Con Finch la band pubblica quattro album in sei anni: nel 1988, Smell the Magic, poi il disco che li porta ovunque: Bricks Are Heavy. Dentro c’è “Pretend We’re Dead“, il singolo che entra in classifica e nelle radio, e che diventa uno dei pezzi di riferimento di quel periodo. L’anno dopo arriva Hungry for Stink.

Gli L7 non sono una band femminile, è una definizione che Finch ha sempre respinto: sono una band punk che suona forte, che va in tour senza compromessi, che sale sul palco di Reading e risponde al lancio di fango dal pubblico.

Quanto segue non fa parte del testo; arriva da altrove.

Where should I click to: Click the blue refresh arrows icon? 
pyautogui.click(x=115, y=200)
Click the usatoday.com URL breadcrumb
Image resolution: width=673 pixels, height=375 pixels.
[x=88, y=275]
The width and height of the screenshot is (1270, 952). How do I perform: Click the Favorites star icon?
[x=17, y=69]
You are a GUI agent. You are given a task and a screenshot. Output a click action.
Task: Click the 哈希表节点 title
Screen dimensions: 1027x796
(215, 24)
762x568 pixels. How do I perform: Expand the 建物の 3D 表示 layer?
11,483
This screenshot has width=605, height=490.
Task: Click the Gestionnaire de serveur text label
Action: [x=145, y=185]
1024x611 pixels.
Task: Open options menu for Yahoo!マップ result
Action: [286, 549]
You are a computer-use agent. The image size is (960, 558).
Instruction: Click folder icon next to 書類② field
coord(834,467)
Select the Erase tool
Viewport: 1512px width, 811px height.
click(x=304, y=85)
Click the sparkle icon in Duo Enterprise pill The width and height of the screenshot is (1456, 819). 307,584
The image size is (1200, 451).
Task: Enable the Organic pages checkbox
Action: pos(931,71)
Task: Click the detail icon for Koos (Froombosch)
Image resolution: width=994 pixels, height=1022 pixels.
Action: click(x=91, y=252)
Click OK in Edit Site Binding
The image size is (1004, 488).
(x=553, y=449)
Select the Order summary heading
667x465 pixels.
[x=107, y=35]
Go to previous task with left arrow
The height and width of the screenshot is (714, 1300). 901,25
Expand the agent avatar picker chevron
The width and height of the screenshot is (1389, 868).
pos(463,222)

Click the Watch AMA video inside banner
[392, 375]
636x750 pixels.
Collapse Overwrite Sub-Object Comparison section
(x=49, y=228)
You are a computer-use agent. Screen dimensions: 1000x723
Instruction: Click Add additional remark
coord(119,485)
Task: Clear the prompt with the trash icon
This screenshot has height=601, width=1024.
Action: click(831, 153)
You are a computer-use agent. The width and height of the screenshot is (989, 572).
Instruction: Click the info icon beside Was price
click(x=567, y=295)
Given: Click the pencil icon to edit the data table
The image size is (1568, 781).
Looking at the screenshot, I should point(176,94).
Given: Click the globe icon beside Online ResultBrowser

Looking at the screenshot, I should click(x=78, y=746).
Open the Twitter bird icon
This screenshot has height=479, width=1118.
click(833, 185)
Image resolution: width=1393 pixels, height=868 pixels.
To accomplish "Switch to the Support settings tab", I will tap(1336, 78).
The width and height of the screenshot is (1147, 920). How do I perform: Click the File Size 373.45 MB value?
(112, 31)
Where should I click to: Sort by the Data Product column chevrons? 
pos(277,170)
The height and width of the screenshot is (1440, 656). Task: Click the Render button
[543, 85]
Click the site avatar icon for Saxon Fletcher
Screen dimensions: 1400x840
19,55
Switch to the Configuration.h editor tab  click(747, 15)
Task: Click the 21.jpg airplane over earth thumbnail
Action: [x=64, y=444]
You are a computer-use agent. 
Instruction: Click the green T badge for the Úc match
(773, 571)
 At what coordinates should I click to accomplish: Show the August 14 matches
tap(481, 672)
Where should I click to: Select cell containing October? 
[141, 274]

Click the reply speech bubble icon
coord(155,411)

Dopo la morte di Kristen Pfaff, Finch viene chiamata per un breve periodo a suonare il basso anche nelle Hole di Courtney Love, prima dell’arrivo di Melissa Auf der Maur. Due anni dopo, durante le registrazioni di The Beauty Process lascia gli L7.

Gli altri progetti

Fuori dagli L7 non si ferma, fonda OtherStarPeople con Xander Smith, poi The Shocker, band con cui pubblica due album tra i primi anni Duemila. Porta avanti anche un lavoro come fotografa e designer, attività che non ha mai considerato secondarie rispetto alla musica e apre anche una linea di abbigliamento legata alla sua estetica punk.

Il ritorno

Nel 2014 gli L7 si riformano nella formazione originale con Finch, Sparks, Gardner e Demetra Plakas. Non è un’operazione nostalgia. Tornano in tour, pubblicano nuovo materiale, Scatter the Rats, e continuano a suonare fino al 2026, anno annunciato come quello dell’ultimo tour, il Last Hurrah Tour.

A fine maggio 2026 Finch è costretta a lasciare le date estive. La band comunica che deve affrontare un problema di salute che richiede cure prolungate. Il 13 luglio arriva la diagnosi completa: tumore al cervello in forma aggressiva. La famiglia comunica che ha subito diversi interventi e che ha bisogno di assistenza continua.

La morte di Jennifer Finch

La morte viene annunciata ieri, 18 luglio: aveva 59 anni. A darne notizia la band con un comunicato firmato dalle compagne di gruppo. Finch resta una delle figure che ha tenuto insieme due mondi che spesso venivano raccontati separati: il punk di Los Angeles degli anni Ottanta e il grunge dei Novanta. Bassista, autrice, presenza scenica riconoscibile, ha attraversato quarant’anni di musica senza cambiare approccio.